Jake's CS Notes - Data Structures / Algorithms

//***************************************************************//
//********Intro. to Hashmaps - February 13th, 2017**************//
//*************************************************************//

-Exam 1 grades should be back!
-BST homework is due tonight!
    -"If you haven't started yet, well, good luck to y'all..."
----------------------------------------------------------

-So, we've talked about queues, lists, stacks, trees, heaps...
    -Some of these don't really compete with each other (e.g. heaps are VERY specialized); others have various trade-offs with each other

-We've had LISTS
    -LINKED LISTS are great for rapidly adding stuff, but are poor at random retrieval
    -In contrast, ARRAYLISTS are awesome at random retrieval, but can be slow to add stuff to

-We've had TREES (which we'll come back to, since there's a metric ton of these things)

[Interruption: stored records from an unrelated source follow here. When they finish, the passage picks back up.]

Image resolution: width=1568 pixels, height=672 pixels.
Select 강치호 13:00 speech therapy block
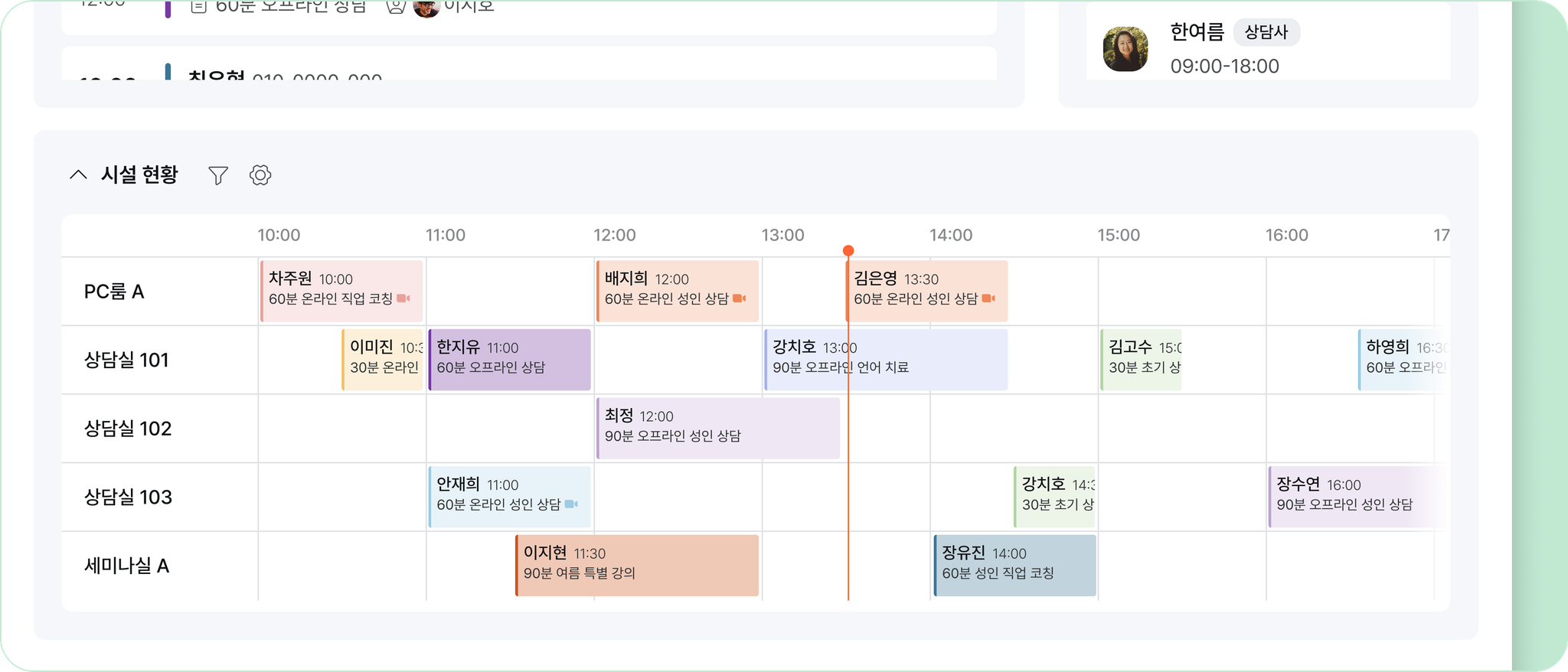886,360
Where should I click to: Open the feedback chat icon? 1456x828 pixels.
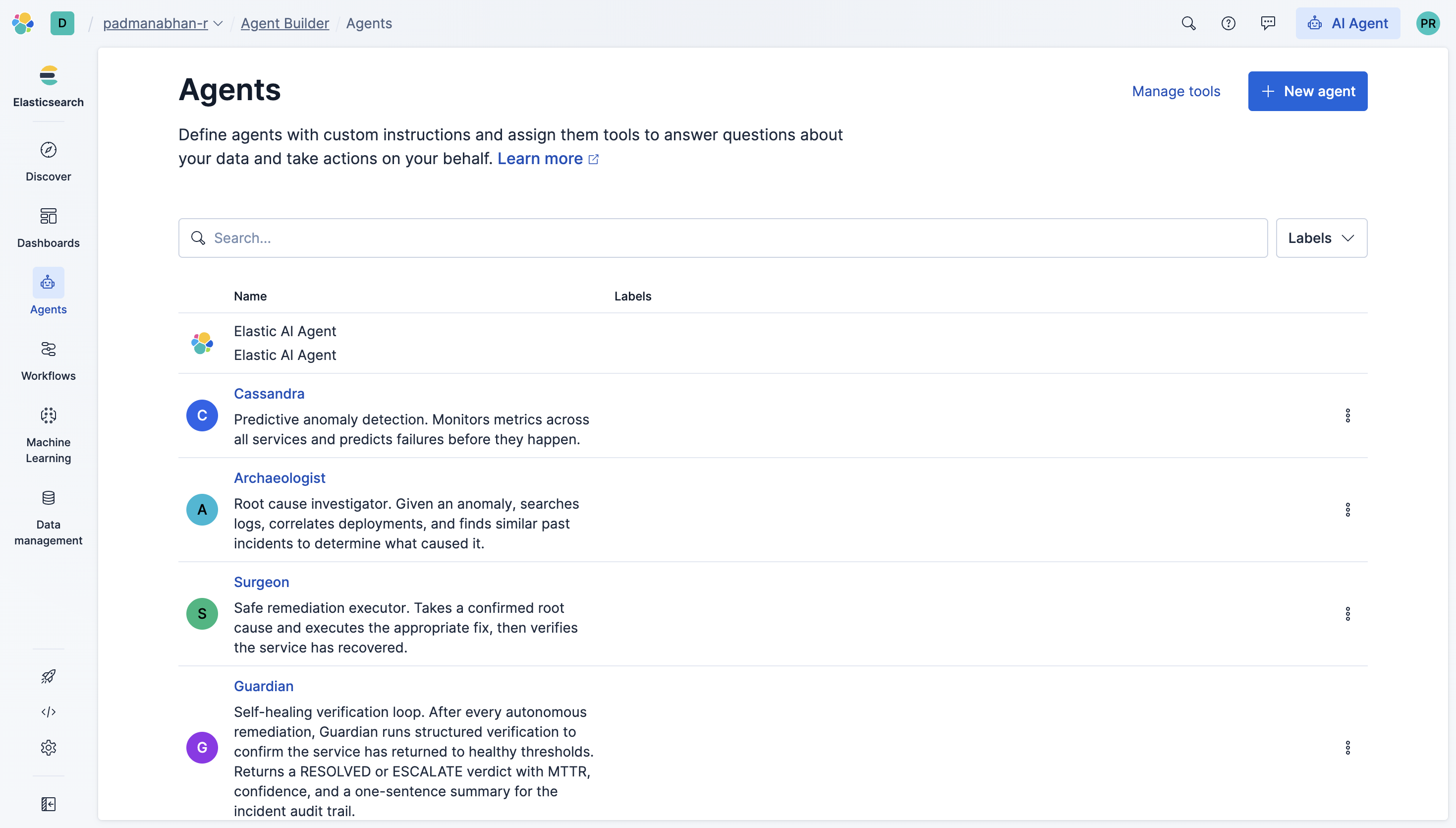(x=1268, y=23)
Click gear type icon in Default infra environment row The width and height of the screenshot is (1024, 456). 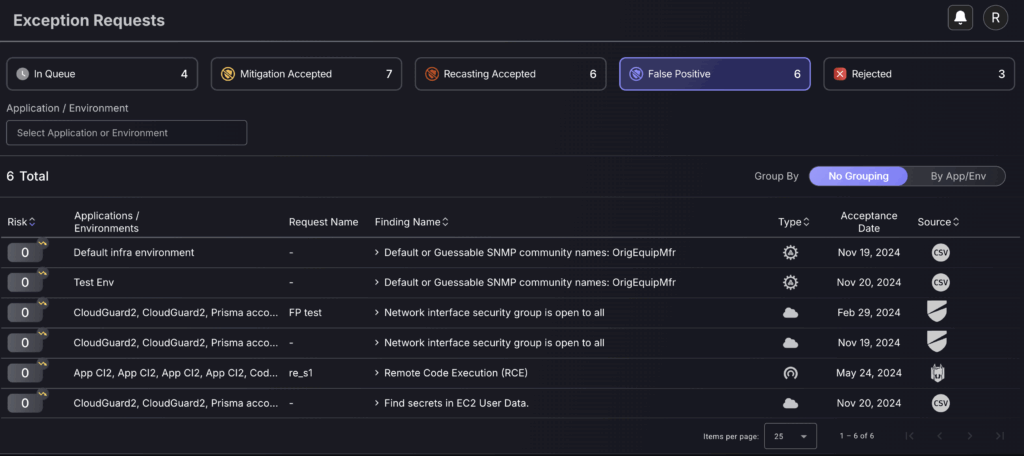(790, 252)
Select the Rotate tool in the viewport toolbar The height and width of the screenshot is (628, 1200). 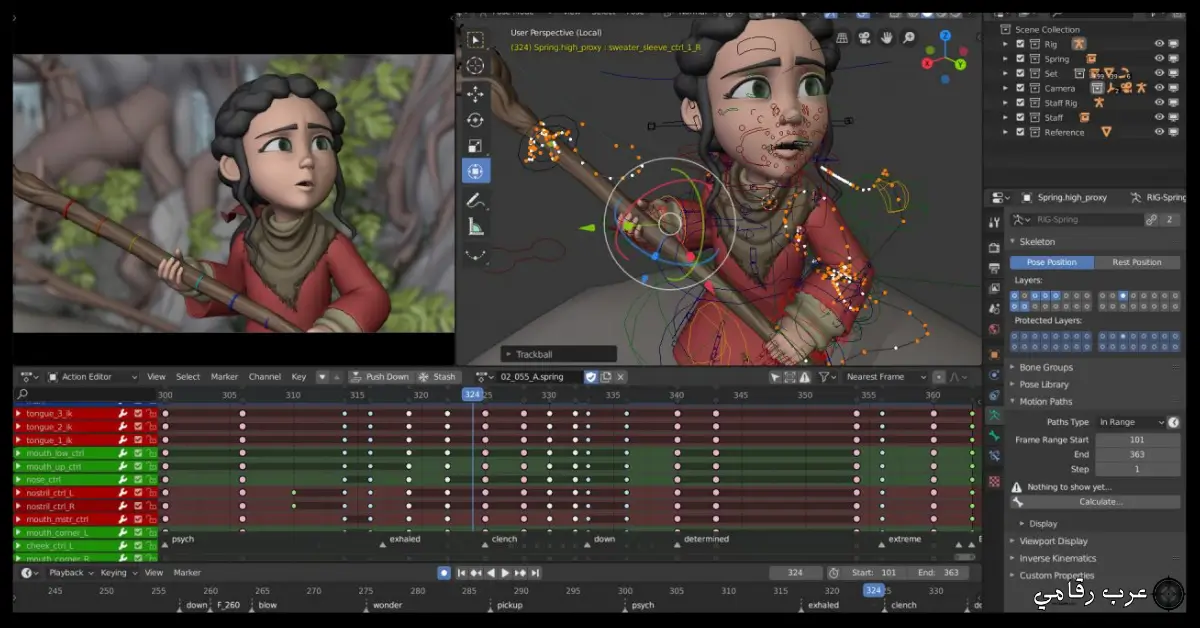(476, 119)
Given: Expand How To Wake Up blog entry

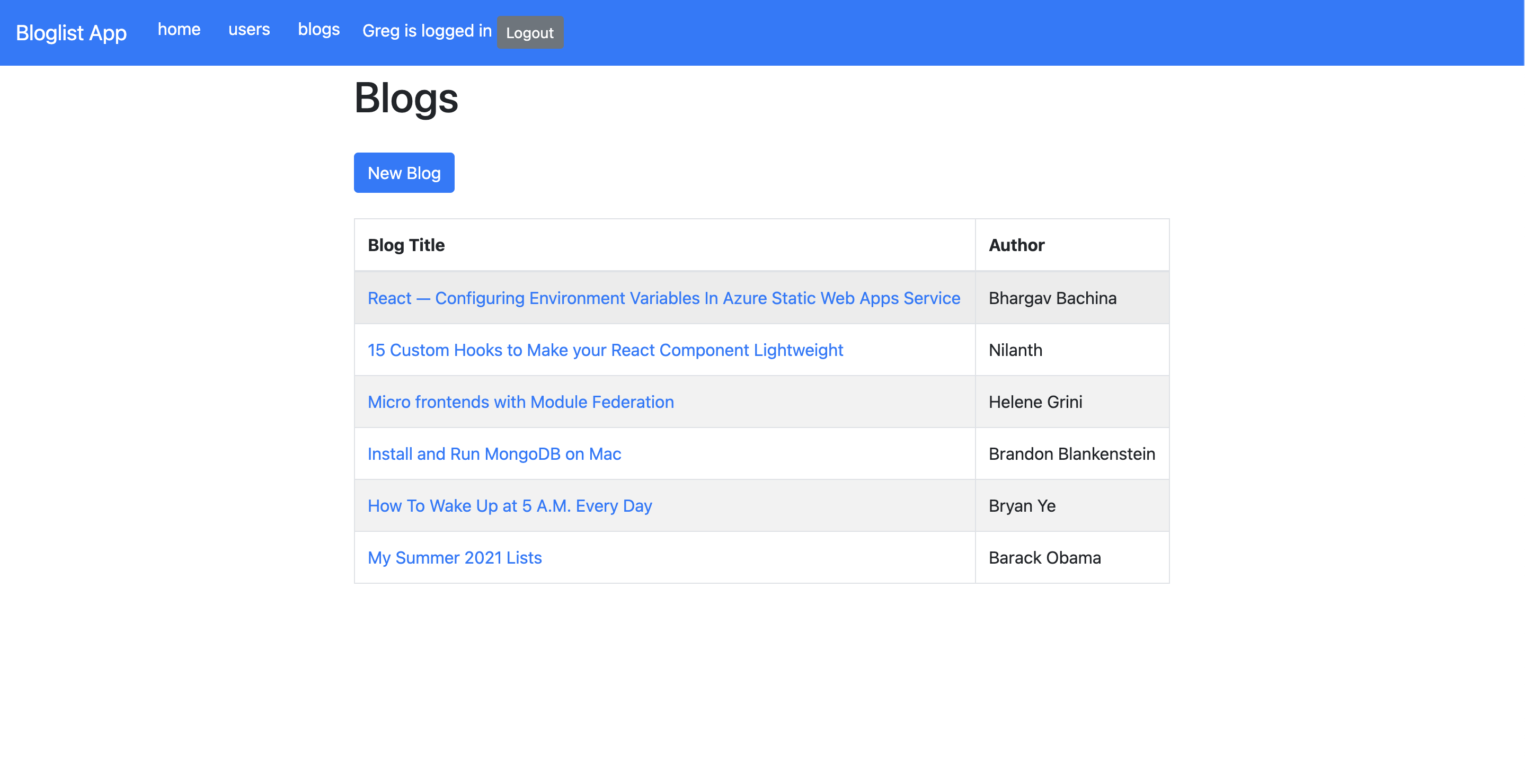Looking at the screenshot, I should click(510, 506).
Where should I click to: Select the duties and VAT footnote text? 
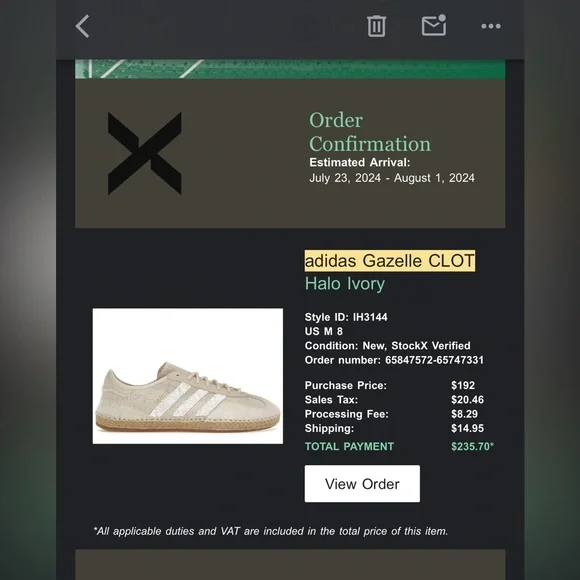(x=270, y=531)
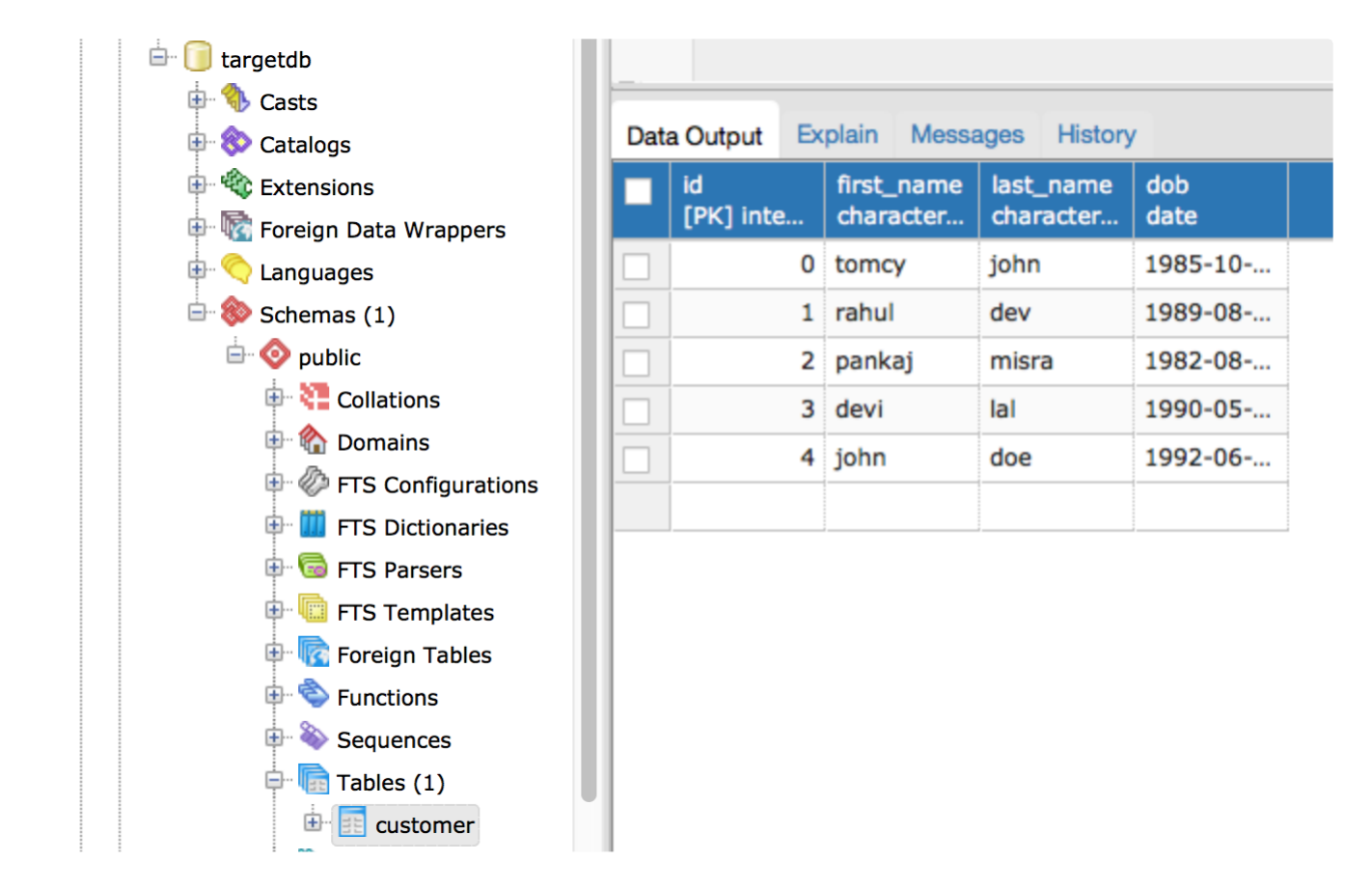Expand the customer table node

[x=313, y=822]
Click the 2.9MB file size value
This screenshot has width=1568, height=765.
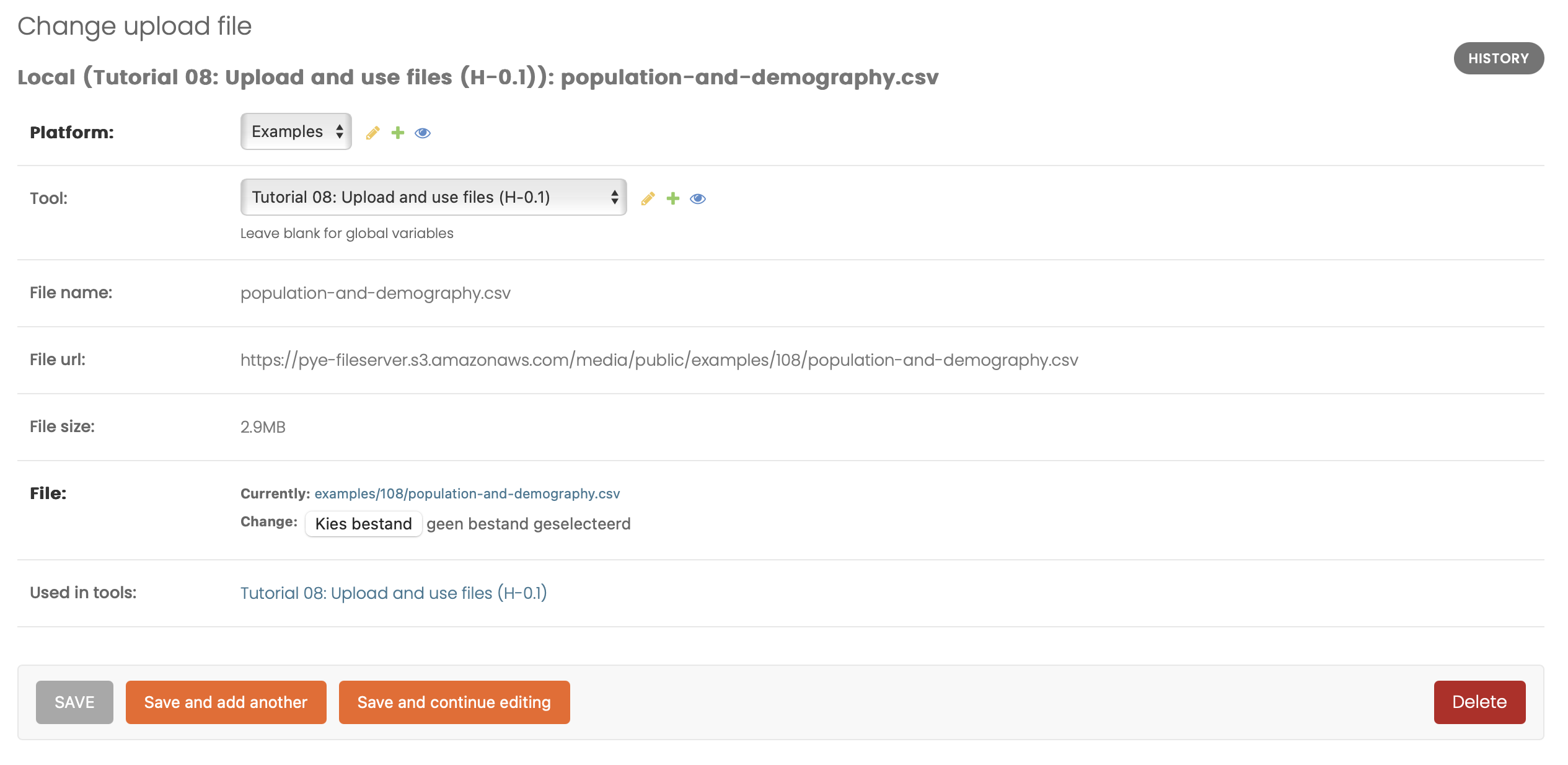pyautogui.click(x=263, y=427)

-A "SET" is a collection of unique objects
    -Technically, your BST homework fits this definition, since we didn't allow duplicates to be created
-A "MAP" is a type of set where every item (the "key") is pointing to a unique value ("value")
    -This "key-value" pairing is quite useful; ALL of the keys are unique in a map, but values don't necessarily have to
    -examples:

-Today, we'll be talking about a special type of map: the HASHMAP
    -This is NOT an ADT; a "Map" is an ADT, but the HASHMAP is a specific implementation of a map

-A HASHMAP is AWESOME because you get O(1) runtimes for almost EVERYTHING: adding, searching, etc.,
    -"Wow, that sounds amazing! How do we do this, and why don't we use this all the time?" Well, we'll answer both questions...
-So, in an array, we can access anything INSTANTLY in O(1) time IF we know the item's index (i.e. it's memory address); a "Hashmap" takes this idea and runs with it
    -In Java, EVERY OBJECT has a "hashCode()" method that returns an integer that "should" be unique to that object
    -A "Hashmap" basically uses this unique numbering for the object to put the object in a giant array, where we put it in it's "hashCode" index; we then use the "hashcode" calculation to find it's index again and access it!
        -Of course, you would need to have enough information to recalculate the "hashcode" anyway, but that's a practical implementation problem, and we're just teaching the basics

-EXAMPLE: for a "Person" object, we could have a hashCode where we "return personAge;", and store each person at the index equal to their age

-Now, there are some problems with this; for instance, let's say our "Hashmap" only has a length of 10, and we're trying to add something with a hashcode of 11; what can we do?
    -Well, we could use a COMPRESSION FUNCTION to fit the hashcode into our backing array; for instance, we could (and usually do) just use modulus to make sure the hashcode is ALWAYS a valid index
        -e.g. index = hashcode % arraySize;

-What if 2 objects share the same hashCode, or if the "compression function" tries to store 2 objects in the same array index? This is known as a COLLISION, and it's the most common problem with a hashMap
    -One thing we COULD do is have the backing array be an array of linkedLists; this way, if we try to add 2 things to the same index, we just end up with a LinkedList of size 2 at that index; then, when we search at that index, we just have to search through the (probably very small) LinkedList to get the object
        -This is known as EXTERNAL CHAINING, and a lot of the time, it works just fine!
        -The PROBLEM with this, of course, is that if we end up with a BUNCH of collisions, then we could theoretically end up with a search time of O(n) (if everything gets stored in the same index, because you're inept at making hashCodes or something)
            -You don't HAVE to use linked lists, by the way (Java's implementation uses AVL trees, for example)
    -So, the efficiency of a hashMap is VERY dependent on the quality of it's hashCode
        -by "quality" here, we mean the ability for the hashcode function to create UNIQUE, non-colliding hashCodes for each object

    -Another technique we could try is LINEAR PROBING, where when we have a collision, we move forward "i" spots until we find an open index
        -Now when you're doing this, you have to be VERY careful with retrieval, because it means that when you access an index you can't automatically assume it's the object you're searching for; you have to keep moving forward and checking for your object until you find it
            -This technique is actually pretty similar to "external chaining;" we're just storing the extra collisions in the hashMap itself instead of an external list
        -The PROBLEM with this technique, though, is that the more collisions we have, the more open spots we fill up, which makes collisions MORE likely to happen over time; i.e., "Probing" has the problem of making hashmaps get WORSE performance over time
            -Chaining isn't a whole lot better, but it does keep things more contained, which means that if one index gets a lot of collisions it doesn't screw up other parts of the hashmap
-Basically, Chaining vs. Probing is a question of runtime efficiency (chaining) vs. less space/memory usage (Probing)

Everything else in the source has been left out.